Table of contents
Open Table of contents
The End of the Line
Ring buffers are the workhorses of streaming data. You find them in audio engines, network stacks, logging systems, and message queues. They are brilliant for producer-consumer scenarios because they use a fixed block of memory to pretend they are infinite.
But they have a problem. The “end of the line.”
The Two-Copy Problem
Everything works beautifully until your write pointer hits the end of the buffer. When you need to write a chunk of data that crosses the boundary, you can’t just copy it. You have to split it.
You have to calculate how much space is left at the end, memcpy that part, then calculate the remainder and memcpy it to the start of the buffer.
void WriteToBuffer(RingBuffer* rb, const void* data, size_t size) {
// ... space check omitted ...
size_t current_head = rb->head;
if (current_head + size <= rb->capacity) {
// Case 1: The write fits in one contiguous block.

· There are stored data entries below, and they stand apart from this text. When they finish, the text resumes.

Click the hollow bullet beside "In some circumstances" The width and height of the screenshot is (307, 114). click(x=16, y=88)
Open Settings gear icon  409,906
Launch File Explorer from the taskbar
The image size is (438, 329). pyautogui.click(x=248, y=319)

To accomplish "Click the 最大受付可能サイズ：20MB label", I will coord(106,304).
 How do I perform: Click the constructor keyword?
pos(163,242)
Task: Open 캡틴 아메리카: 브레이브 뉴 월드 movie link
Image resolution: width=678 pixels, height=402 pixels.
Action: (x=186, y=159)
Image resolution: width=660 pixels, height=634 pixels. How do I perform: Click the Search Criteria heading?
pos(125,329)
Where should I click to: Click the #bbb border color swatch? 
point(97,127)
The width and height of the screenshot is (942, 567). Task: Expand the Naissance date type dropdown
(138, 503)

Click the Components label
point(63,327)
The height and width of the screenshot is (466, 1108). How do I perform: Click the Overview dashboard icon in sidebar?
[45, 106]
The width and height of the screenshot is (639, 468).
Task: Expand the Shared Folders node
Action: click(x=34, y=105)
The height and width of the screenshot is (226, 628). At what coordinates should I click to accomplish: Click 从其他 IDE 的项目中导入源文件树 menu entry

memcpy(rb->buffer + current_head, data, size);
} else {
// Case 2: The write wraps around. It must be split.
size_t first_chunk_size = rb->capacity - current_head;
memcpy(rb->buffer + current_head, data, first_chunk_size);
size_t second_chunk_size = size - first_chunk_size;
memcpy(rb->buffer, (char*)data + first_chunk_size, second_chunk_size);
}
// Finally, update the head pointer, wrapping it around with modulo.
rb->head = (current_head + size) % rb->capacity;
}
This conditional logic kills performance. That if statement is a prime candidate for branch misprediction, which stalls the CPU. It also makes the API messy. You can’t just ask for a pointer to write into because the memory might not be contiguous.
What if we could eliminate the cliff? What if the buffer was actually infinite?
The Virtual Memory Trick
We can cheat. We can use our knowledge of virtual memory to create a new reality.
The trick is to ask the OS to map the same block of physical RAM to two contiguous regions of virtual address space.
This creates a virtual buffer where the second half is a perfect, byte-for-byte mirror of the first half. Writing to buffer[0] also writes to buffer[capacity] because they are literally the same physical memory.
This is most practical in 64-bit applications where virtual address space is plentiful. The only catch is that the buffer size has to align with the OS page granularity.
Seeing the Magic in Action
With this setup, the two-copy problem vanishes. You can perform a single memcpy that seamlessly wraps around the buffer boundary. No special logic required.
Here is a demonstration. We write a string that is intentionally placed to cross the boundary of the physical memory.
const size_t requested_size = 65536;
char* buffer = CreateMirroredRingBuffer(requested_size);
const char message[] = "HELLO!";
size_t message_len = sizeof(message) - 1;
size_t start_index = requested_size - 3; // Position write to force a wrap-around.
// This single memcpy will cross the boundary.
memcpy(&buffer[start_index], message, message_len);
// We can now read the entire, contiguous message by pointing
// to the start of the write in our "virtual" buffer.
printf("Contiguous message after wrap-around: %.*s\n",
(int)message_len, &buffer[start_index]);
The output proves that the single memcpy worked as if the buffer were truly linear. The memory region starting at start_index contains the full, unbroken message. The hardware handled the wrap-around for us.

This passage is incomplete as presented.